There's a whole lib for this kind of thing I think
i’m looking at two such libraries now, trying to see if they clarify things for me: stateful-check and states
I haven't used either, but I've reviewed stateful-check a bit and it seems solid
there’s a non-trivial amount of code in this lib. i’ll study it, but i’m hoping to identify the essence of it.
@bbloom do you understand the idea of modeling the whole interaction ahead of time?
it’s been a while since I’ve looked at collection-check but I know it does a lot of this operation kind of thing (can’t remember if it’s stateful though)
so i haven’t used test-check in anger at all, but i did successfully roll my own generative/simulation testing thing in go for a wire protocol. but that was a hierarchical temporal marckov model, i didn’t do shrinking, and i did all the validation later on the log file - worked mostly as a stress test for a long running system
to get multiple tests, i didn’t have a backtracking generator type thing - instead just ran a bunch in parallel, since they were also testing limited hardware resources (ie physical devices)

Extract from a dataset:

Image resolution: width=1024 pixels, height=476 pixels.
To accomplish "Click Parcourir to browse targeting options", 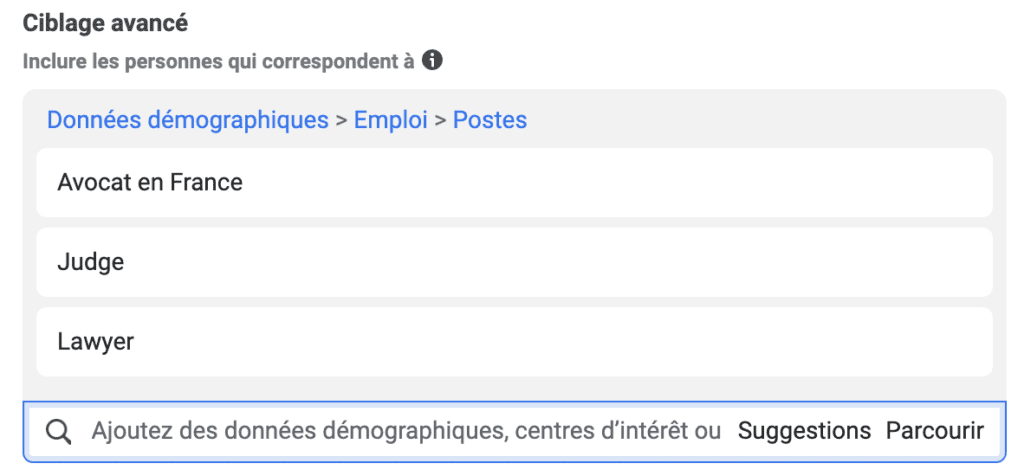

I think the shrinking model is the biggest reason that the generate-everything-up-front approach works best
so i have a bit of a grasp on the concepts, but no knowledge of the specific apis
sooo now back to your question: i’m not sure what you mean “modeling the whole itneraction ahead of time”
the only viable alternative I've seen is the python/hypothesis approach which is extremely imperative and wildly different
@alexmiller: i’m looking at collection-check, as what i’m doing is quite similar. thanks
@bbloom I mean the generator generates the entire intended interaction, e.g. - insert a - insert b - read 0, expect a - read 1, expect b - etc.
I believe this is essentially the idea behind stateful-check
it does all the wiring-up for you
yeah, so i’m trying to test some java code that is stateful & i’m successfully generating a sequence of actions & applying them
the tricky bit is the bit that stateful-check seems to address: using the state of the model in order inform the generators
"Why can't I call generators in the middle of my test?" is a common thing people run into; currently test.check doesn't try to give you a way to do that, but I'm not 100% convinced it can't be done
I've thought about it a lot; the shrinking is the hard part
the fact that it’s asked for a lot leads me to wonder: is it a misunderstanding that leads to it being wanted? or it just hard to provide?
ie should i be thinking about it differently?
We've done a number of sim testing projects at Cognitect that pushed this kind of thing really far
But there you don't really care about shrinking at all
glad to hear that - since i had no use for shrinking in my sim test and wondered if i was just missing out
I'd ask @luke about some of those ideas - he has some libs that I think are oss that do statistical / stateful generative stuff
this is the first time i wanted to test something that felt complex enough to justify test check and not complex enough to justify distributed sim testing
it should be possible to write a thingamajigger to call generators in the test deterministically, without doing any shrinking
In general with sim testing you want some simple (ish) model how users use the system such that you can generate realistic (ish) streams of random activity
yeah - in my case, i simulated a police officer on patrol. turning cameras on and off, watching videos, driving to and from places with or without wifi, etc
worked nicely
Yeah, exactly
Our domains were a lot more complicated :)
i’d imagine
Cognitect does arch consult gigs, just saying :)
🙂
...arch?
architecture
like...CPU chips? big buildings?
large-scale computer systems?
That
Really any scale :)
Architecture review
i don’t work on that any more, but the team seems quite happy with the architecture i built for them - which is largely clojure/hickey-inspired, thank you very much 😉
@gfredericks i don’t quite understand the api well enough yet to know if that code is useful to me
@bbloom I added an example
the idea is you generate one of these f
s and then you can call it from the body of your property as many times as you want with arbitrary generators
it's a stateful function, whose state is randomness derived from the normal test.check source of randomness, so the whole thing should be deterministic as long as you don't call the function in nondeterministic ways
i’m not sure i need something that sophisticated
so e.g., if you have your stateful java collection and want to generate a valid index, you'd call (f (gen/choose 0 (dec (.getLength thingamajig))))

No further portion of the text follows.